Experimental validation demonstrates LEOD's robustness across various settings. The experiments applied to the Gen1 and 1Mpx datasets are revealing; they showcase a consistent outperformance of traditional supervised baselines across varying labeling ratios. For instance, on the Gen1 dataset, LEOD improves the mAP for RVT-S by 8.6% and 7.8% when trained with 1% and 2% of labels, and on the 1Mpx dataset, LEOD demonstrates the ability to surpass fully-supervised models even when trained with only 10% labeled data. Such results elucidate the efficacy of LEOD in enabling efficient use of limited labeled data.

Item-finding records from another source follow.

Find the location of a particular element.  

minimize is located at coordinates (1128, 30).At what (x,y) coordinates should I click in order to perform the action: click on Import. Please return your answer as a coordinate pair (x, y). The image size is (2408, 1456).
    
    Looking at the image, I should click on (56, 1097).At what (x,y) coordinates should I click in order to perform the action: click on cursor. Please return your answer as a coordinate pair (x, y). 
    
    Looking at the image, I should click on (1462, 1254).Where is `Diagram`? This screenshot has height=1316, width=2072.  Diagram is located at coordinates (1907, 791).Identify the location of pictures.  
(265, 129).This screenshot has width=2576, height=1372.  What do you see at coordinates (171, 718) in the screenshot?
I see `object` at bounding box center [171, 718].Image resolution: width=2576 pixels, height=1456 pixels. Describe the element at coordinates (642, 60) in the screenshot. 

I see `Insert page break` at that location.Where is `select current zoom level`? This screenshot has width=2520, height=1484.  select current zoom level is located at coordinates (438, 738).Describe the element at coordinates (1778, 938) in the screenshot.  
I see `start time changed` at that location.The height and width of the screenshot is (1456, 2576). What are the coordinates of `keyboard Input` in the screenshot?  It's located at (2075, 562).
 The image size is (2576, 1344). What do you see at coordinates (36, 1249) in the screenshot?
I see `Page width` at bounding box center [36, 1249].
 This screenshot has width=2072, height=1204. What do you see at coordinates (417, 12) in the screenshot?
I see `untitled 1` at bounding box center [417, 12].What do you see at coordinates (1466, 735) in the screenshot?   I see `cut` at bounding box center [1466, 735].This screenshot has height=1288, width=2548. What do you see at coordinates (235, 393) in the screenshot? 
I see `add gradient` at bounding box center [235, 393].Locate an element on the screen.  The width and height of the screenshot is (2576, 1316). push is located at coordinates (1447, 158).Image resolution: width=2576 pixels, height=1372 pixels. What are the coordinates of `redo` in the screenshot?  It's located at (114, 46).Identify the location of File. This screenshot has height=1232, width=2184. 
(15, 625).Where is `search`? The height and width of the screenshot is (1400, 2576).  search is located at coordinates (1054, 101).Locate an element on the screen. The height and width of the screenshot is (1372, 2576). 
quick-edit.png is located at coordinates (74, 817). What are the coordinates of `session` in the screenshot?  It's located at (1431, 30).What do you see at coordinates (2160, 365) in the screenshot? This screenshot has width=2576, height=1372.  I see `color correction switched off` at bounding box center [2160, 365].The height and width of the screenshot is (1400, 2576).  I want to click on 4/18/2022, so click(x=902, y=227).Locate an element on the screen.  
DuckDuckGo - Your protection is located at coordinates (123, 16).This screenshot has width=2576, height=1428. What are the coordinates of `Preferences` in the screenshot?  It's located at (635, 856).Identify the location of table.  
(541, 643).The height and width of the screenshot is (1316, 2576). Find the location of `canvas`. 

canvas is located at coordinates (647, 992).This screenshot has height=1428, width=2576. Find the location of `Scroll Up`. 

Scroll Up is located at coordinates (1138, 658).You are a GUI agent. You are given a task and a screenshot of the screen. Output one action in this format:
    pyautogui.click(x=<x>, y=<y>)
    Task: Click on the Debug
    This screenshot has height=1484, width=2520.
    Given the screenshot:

Moreover, LEOD retains its effectiveness and even establishes new state-of-the-art benchmarks when all the available labeled data is utilized. This scalability implies that the approach is not only beneficial in low-label regimes but also enhances performance in fully supervised settings. This aspect significantly broadens the potential use cases of LEOD, making it applicable across a spectrum of real-world scenarios with varying degrees of annotated data availability.

The theoretical implications of this research are profound. It suggests a realignment of traditional approaches to supervised learning in the context of high-dimensional event camera data. The fusion of weakly- and semi-supervised methodologies into a cohesive framework reflects a broader trend towards more flexible, data-efficient learning paradigms in computer vision. Practically, LEOD promises cost-efficient deployment in fields where rapid, robust object detection is necessary, enhancing both the feasibility and performance of systems equipped with event-based cameras.

Looking forward, the extension of LEOD to more generalized detection tasks and the exploration of its adaptability across different event camera hardware or varying environmental conditions could be promising research avenues. Additionally, the framework lays essential groundwork for exploring label efficiency in other real-world sensor modalities where full annotation is challenging. As a whole, LEOD contributes a significant piece to the ongoing progression towards more versatile and resource-efficient AI systems.